Se l’errore produce un maggior credito, un minor debito o non cambia l’imposta, è possibile rivolgersi a un CAF o a un professionista per un 730 integrativo entro il 26 ottobre 2026. Se la correzione comporta un minor credito o un maggior debito, si usa il modello Redditi correttivo entro il 2 novembre oppure un Redditi integrativo nei termini previsti; le somme dovute possono includere interessi e sanzione ridotta con ravvedimento.
Se il sostituto d’imposta indicato non accetta il conguaglio, il portale consente il 730 integrativo di tipo 2 per indicarne uno nuovo oppure dichiarare l’assenza di sostituto. Per il 2026 la funzione è disponibile fino al 10 novembre.
Quando conviene rivolgersi a un CAF o a un professionista
L’assistenza è particolarmente utile in presenza di più Certificazioni uniche, immobili locati o ereditati, bonus edilizi, redditi esteri, investimenti, attività finanziarie fuori dall’Italia, separazioni, familiari a carico con situazioni non lineari o correzioni di una dichiarazione già trasmessa.
CAF e professionisti possono controllare i documenti e trasmettere il modello tramite delega. Il servizio può avere un costo e non elimina il dovere di fornire informazioni complete e veritiere.

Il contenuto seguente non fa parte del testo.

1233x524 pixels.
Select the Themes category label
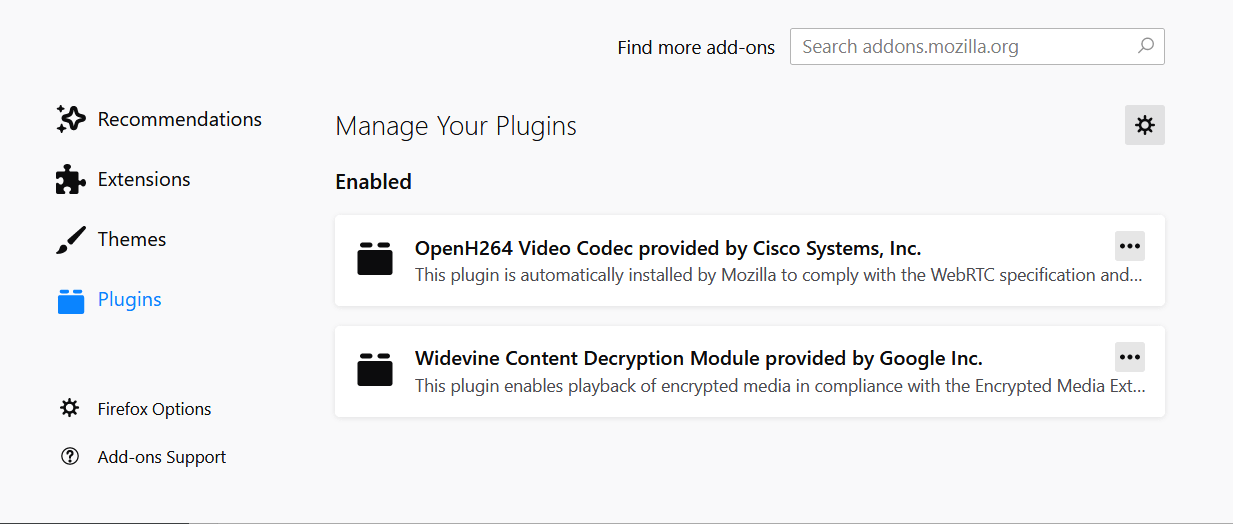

Per una situazione semplice, il percorso semplificato online può essere sufficiente. Se una voce non è chiara o il risultato è molto diverso dalle attese, chiedere assistenza prima dell’invio è spesso la scelta più prudente.
Domande frequenti sul 730 precompilato
Entro quando si invia il 730 precompilato 2026? Entro il 30 settembre 2026.
Posso fare il 730 dal telefono? Il portale è accessibile online, ma per controllare prospetti e documenti è spesso più comodo usare uno schermo ampio e una connessione stabile.
Se accetto il 730 senza modifiche sono al sicuro da ogni controllo? No. Per i dati sugli oneri comunicati da terzi e non modificati sono previste limitazioni ai controlli documentali, ma il contribuente deve comunque verificare completezza e correttezza della dichiarazione.
Come verifico che l’invio sia riuscito? Nella sezione delle ricevute lo stato deve risultare “Elaborato”; “Scartato” significa che la dichiarazione non è stata acquisita.
Posso annullare oggi un 730 già inviato? Non più: nel 2026 l’annullamento online era consentito fino al 22 giugno. Occorre scegliere la procedura di correzione adatta al tipo di errore.
Il 730 può essere inviato senza datore di lavoro? Sì, scegliendo il modello senza sostituto. I rimborsi sono gestiti dall’Agenzia delle Entrate e gli eventuali debiti vengono pagati secondo le modalità indicate.
Casi particolari
- Il 730/2026 riguarda redditi e spese del 2025.
- Il termine ordinario per l’invio online è il 30 settembre 2026.
- L’annullamento online era possibile una sola volta e soltanto fino al 22 giugno 2026.
- Dopo l’invio bisogna controllare che la ricevuta risulti “Elaborato”.
- Il 730 integrativo entro il 26 ottobre è disponibile tramite CAF o professionista e soltanto per correzioni favorevoli o neutrali.
- Per una correzione che comporta un maggior debito o un minor credito si usa il modello Redditi correttivo o integrativo.
- Se il sostituto rifiuta il conguaglio, nel 2026 il 730 integrativo di tipo 2 è disponibile fino al 10 novembre.
- Con più Certificazioni uniche, immobili complessi, bonus edilizi o redditi esteri è prudente rivolgersi a un professionista.
- La presenza di dati precompilati non garantisce che la dichiarazione sia completa o corretta.